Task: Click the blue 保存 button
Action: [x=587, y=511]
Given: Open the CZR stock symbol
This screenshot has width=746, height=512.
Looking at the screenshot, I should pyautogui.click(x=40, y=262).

* PROBLEM STATEMENT:
Your answer must be the lines from the one with "Given: Open the CZR stock symbol" through the last line of the data, repeated exactly and with nothing else.

* RESPONSE TO THIS TASK:
Given: Open the CZR stock symbol
This screenshot has width=746, height=512.
Looking at the screenshot, I should pyautogui.click(x=40, y=262).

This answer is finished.